You can also combine rest operator with normal variables:
fruit1, fruit2, *rest = fruits
print(fruit1) # Apple
print(fruit2) # Banana
print(rest) # ['Cherry', 'Mango']
Here fruit1 and fruit2 are unpacked normally, and the rest collects the remaining elements.
In summary, list unpacking allows you to assign list elements to multiple variables in one line.
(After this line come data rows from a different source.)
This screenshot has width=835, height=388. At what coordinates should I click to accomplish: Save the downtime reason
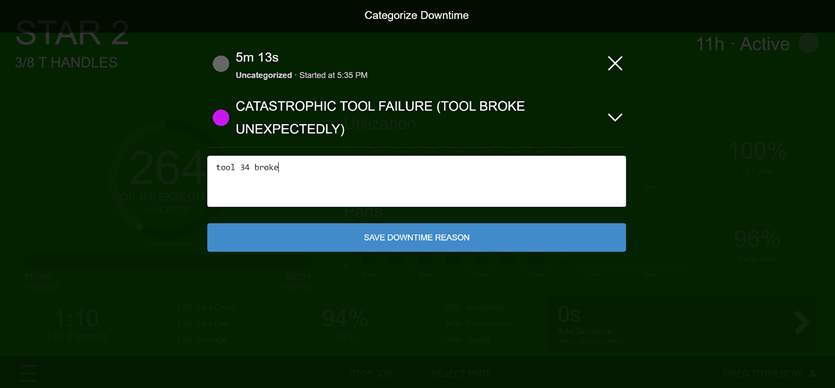click(416, 237)
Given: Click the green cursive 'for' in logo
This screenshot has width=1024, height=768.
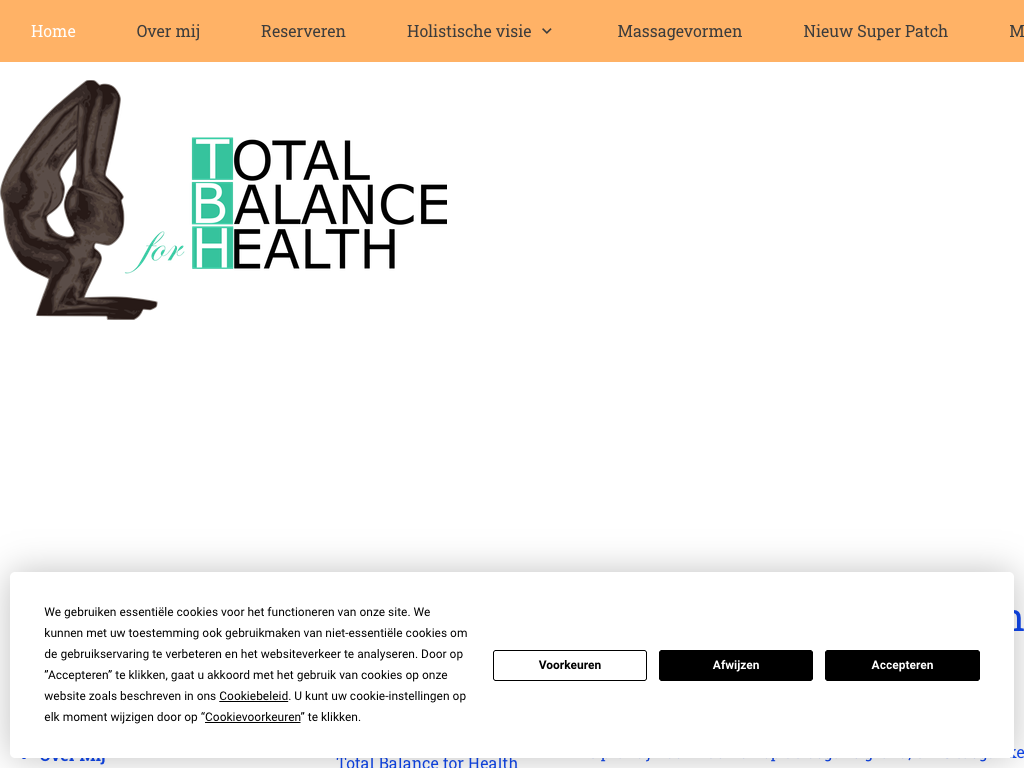Looking at the screenshot, I should coord(160,251).

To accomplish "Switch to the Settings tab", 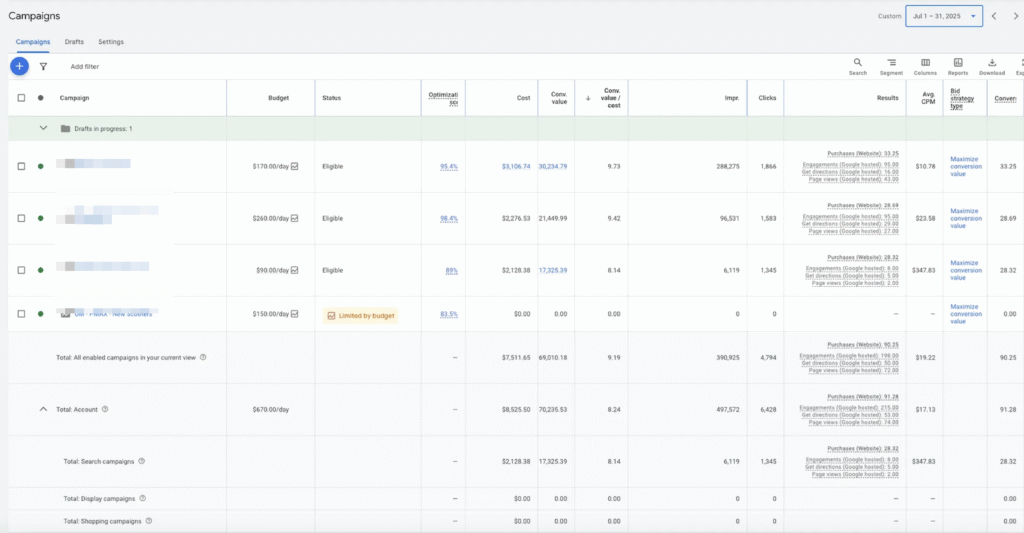I will [x=111, y=42].
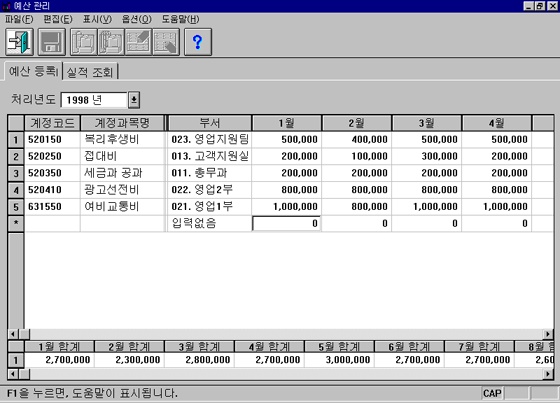Open the 옵션(O) menu
The image size is (560, 403).
pyautogui.click(x=136, y=19)
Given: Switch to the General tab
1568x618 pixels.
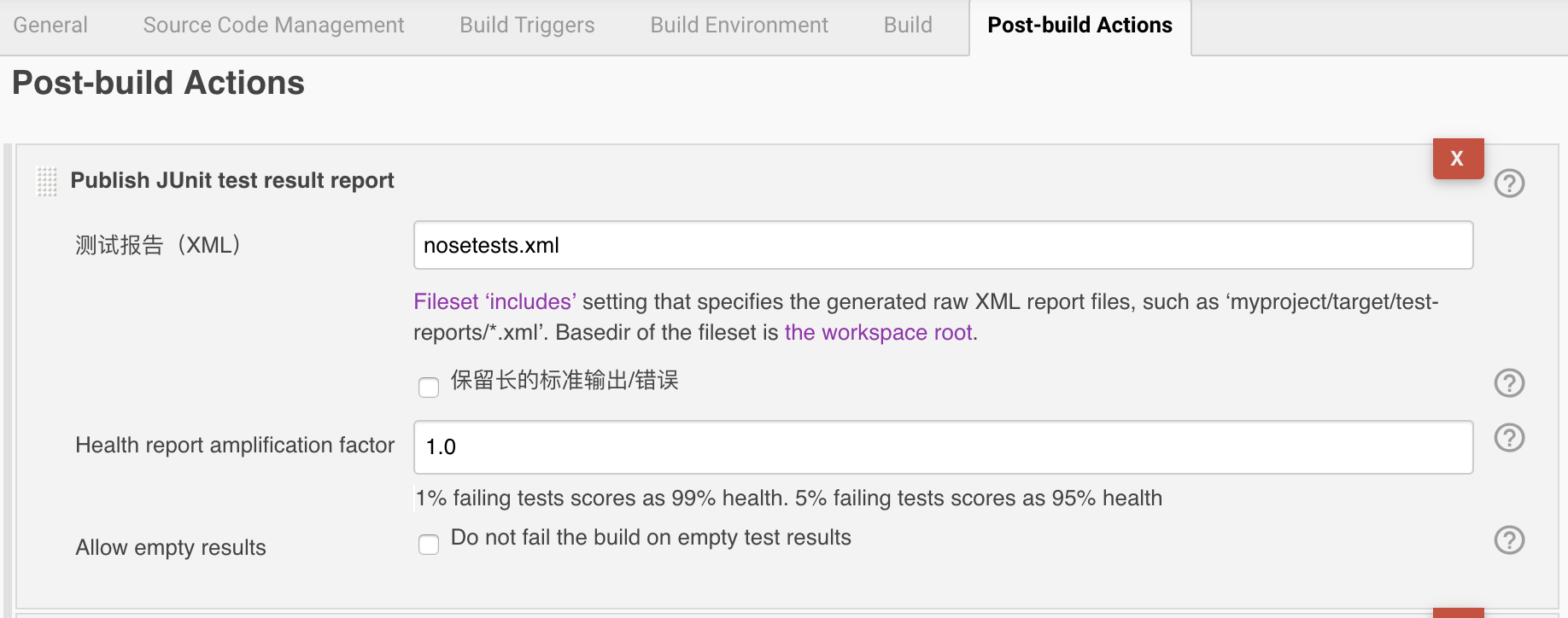Looking at the screenshot, I should (50, 26).
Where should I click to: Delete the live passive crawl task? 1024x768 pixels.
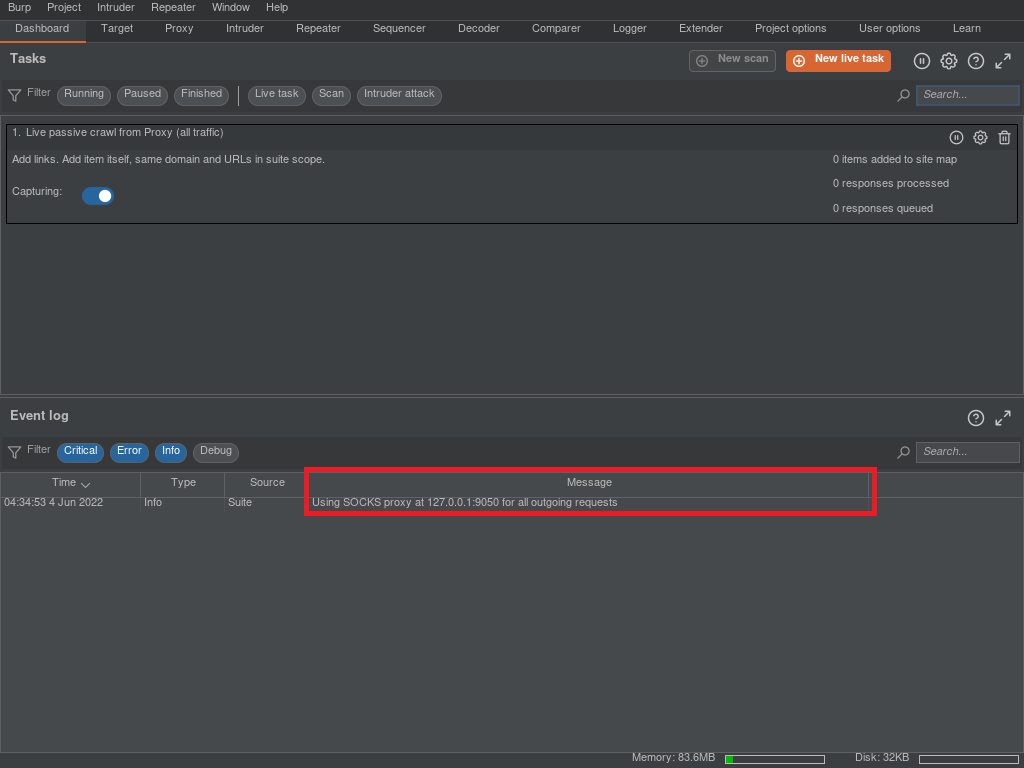point(1004,137)
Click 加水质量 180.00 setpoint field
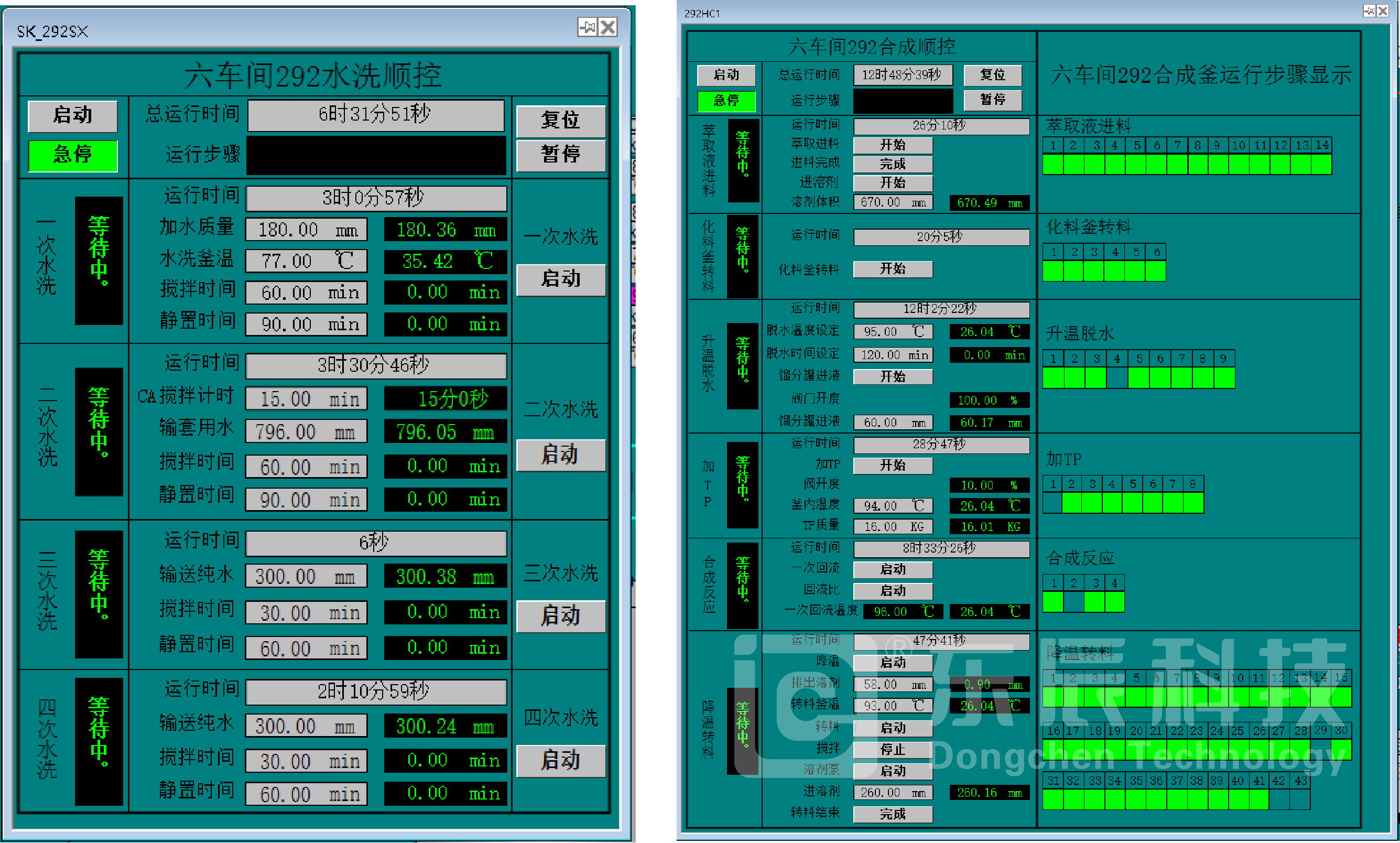 [x=306, y=230]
The rest operator allows you to collect the remaining elements into a variable.
This makes code more concise and readable compared to accessing list elements by index.
Ignore Elements: When unpacking a list, you can use:
_
(underscore) variable - to ignore certain elements*
(star operator) - to collect remaining elements
For example:
fruits = ["Apple", "Banana", "Cherry", "Mango"]
_, fruit2, _ , fruit4 = fruits
print(fruit2) # Banana
print(fruit4) # Mango
Here we used _
to ignore the first and third elements, and unpack fruit2 and fruit4.
We can also combine _
and *
:
_, fruit2, *_ = fruits
print(fruit2) # Banana
Here _
ignores the first element, fruit2 unpacks the second element, and _*
collects the remaining elements and discards them.
We can also use multiple _
variables:
_, _, fruit3, _ = fruits
print(fruit3) # Cherry
Here we ignore the first 2 elements using _
, unpack fruit3, and ignore the last element.
So in summary:
_
variable ignores an element during list unpacking*
collects remaining elements, but then discards themWe can use multiple
_
variables to ignore multiple elementsWe can combine
_
and*
to ignore the first few elements and collect the rest
This allows us to unpack only the elements we are interested in, while ignoring the rest.
Disclaim: This article was created by Rix AI assistance. For now this is good enaugh to understand the List collection. We will encouter the list in many examples after we learn about other collections and composite data types in Python.